Here is an example that shows how it could be useful: https://github.com/jsonresume/jsonresume.org/pull/131#issuecomment-2236198926
Too subjective for me to bet much on. Expectations will shift as much or more than capabilities over the next year.
I think that in a year we'll see some outstanding successes when the feature is straightforward and uses a common pattern (i.e. add some CRUD route handlers to a REST API for a popular server framework).
But for more complicated things, and for codebases which go off the beaten path a bit, we'll still see broken PRs and code which superficially looks right but has an unusual number of subtle bugs.
In a year, I don't know if this market will resolve based on asking it to do something easy or hard, where the difficulty for a human might not correlate to difficulty for an AI-bot in a easily predictable way.
My general bias is that, with experience, a programmer will learn to avoid pitfalls of any tool, making the tool more useful over time, even without the tool changing at all.
I have a clear idea of what I'm looking for.
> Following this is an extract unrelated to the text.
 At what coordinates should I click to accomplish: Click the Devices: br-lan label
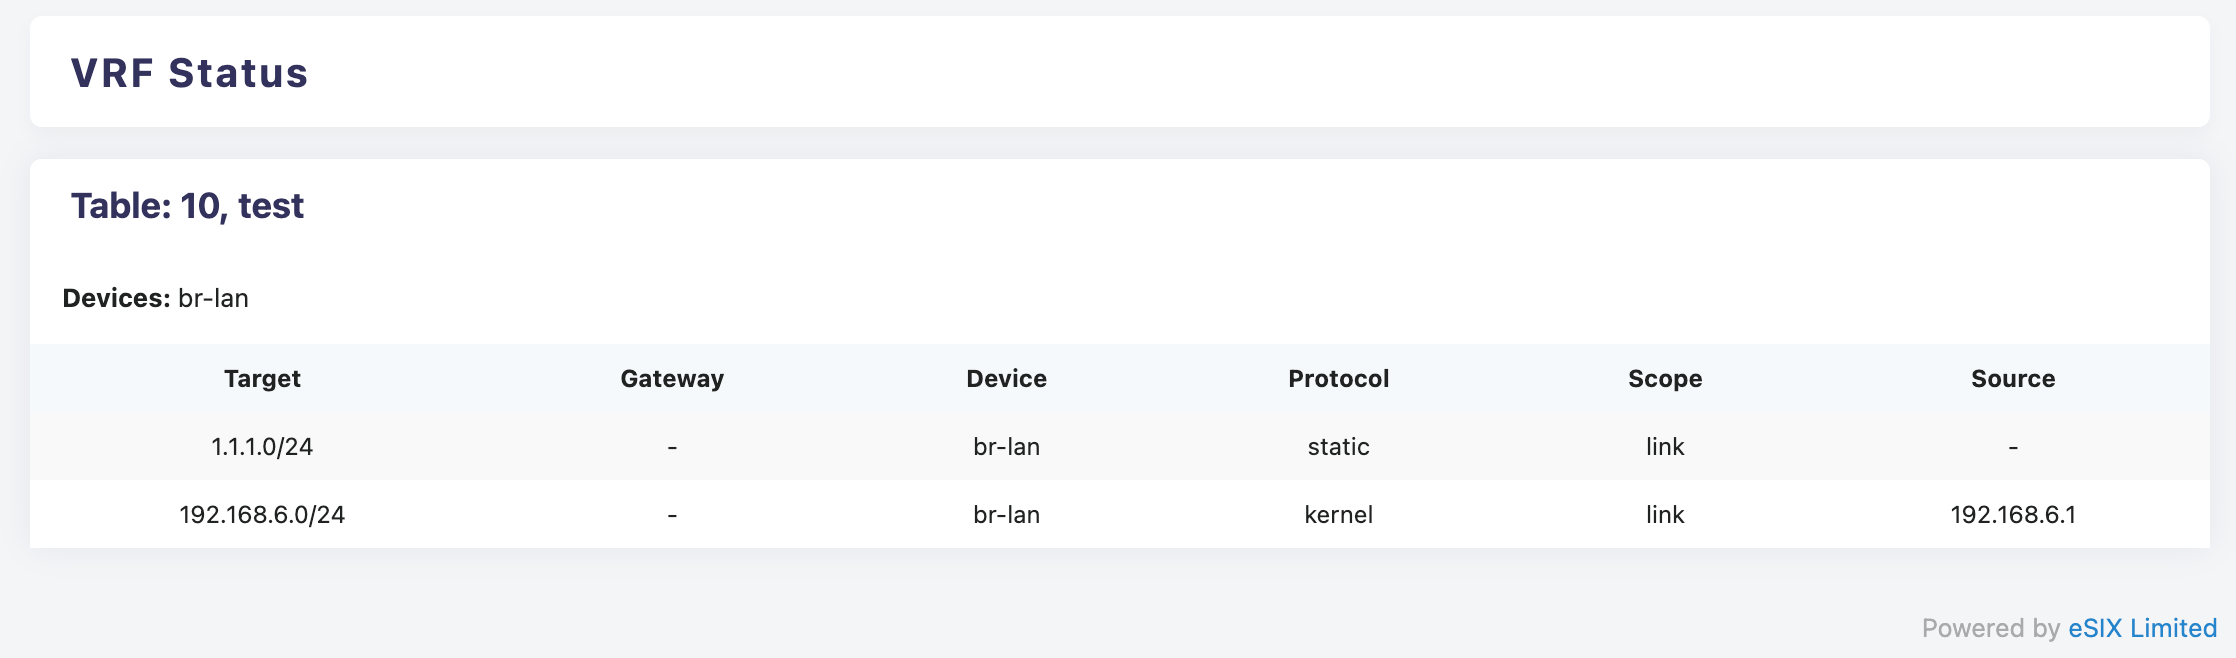pyautogui.click(x=155, y=298)
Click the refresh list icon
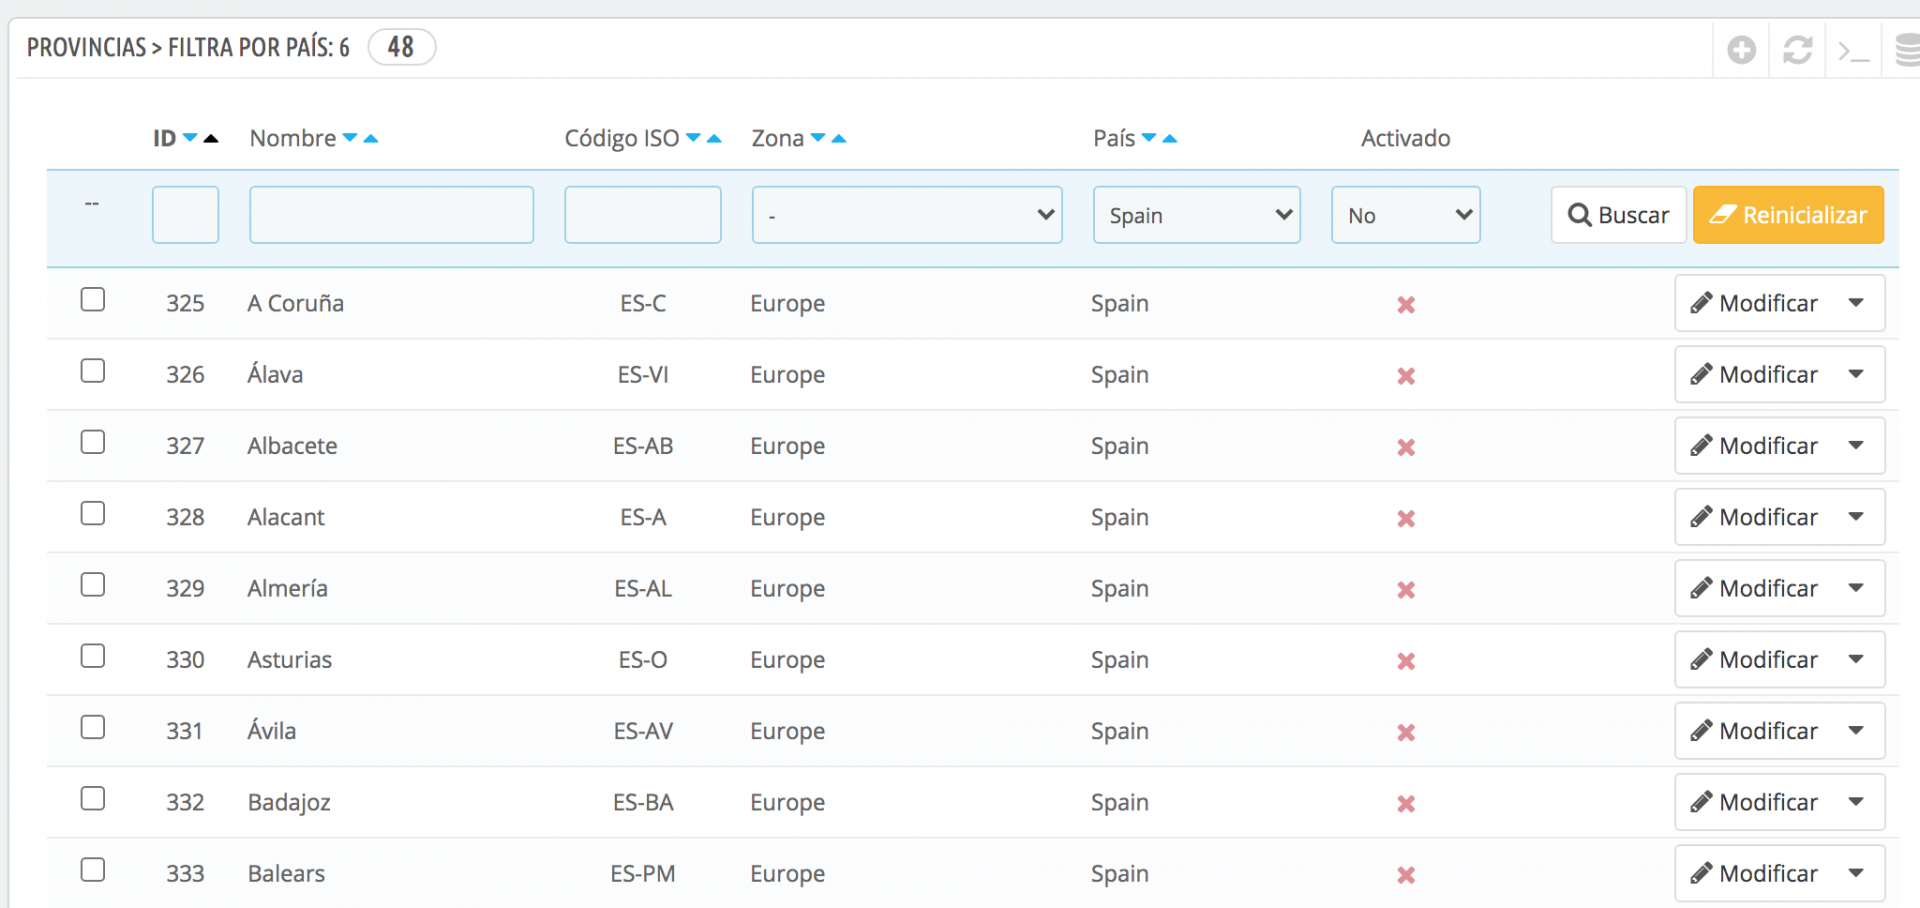The image size is (1920, 908). [x=1797, y=49]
It needs to be able to make good changes to the codebase for a variety of small-ish requests, which often involve some refactoring along the way. (Leaving code better after the change than before would be a good sign!)
I think this qualifies as a harder objective in your characterization. I'm totally on board with the idea that even now AI coding agents could become more useful operating within a more limited framework.
You've explored this a bit already -- do you know if any AI coding agents integrate with CI/CD to build & test the code they write? It seems like that could go a long way towards fixing the "code only superficially looks correct" issue.
If a first agent could write a comprehensive set of unit tests and end-to-end tests (including performance goals for desired level of scale), then it seems like you could let a second agent take as many implementation attempts as it needs to reach those goals.
That doesn't help with the broader "is AI generated code clean enough to directly incorporate into my codebase?" issue though. I suspect that we'll go through a period of "AI writes custom libraries to do a specific task. Humans don't mess with them, they just use them." That's not very different from how we treat compilers. If we want to alter the library, we'll tweak our requirements and let the AI generate it again, possibly using the old library for reference.
It's a good idea! Especially with languages that have types as another layer of checking.
MentatBot seemed to make lots of errors that could be tested, but they do say that testing approaches is a key part of how it works: https://mentat.ai/blog/mentatbot-sota-coding-agent
@JamesGrugett Is this just a ploy to get us to buy more mana so we can bet this up to 99%?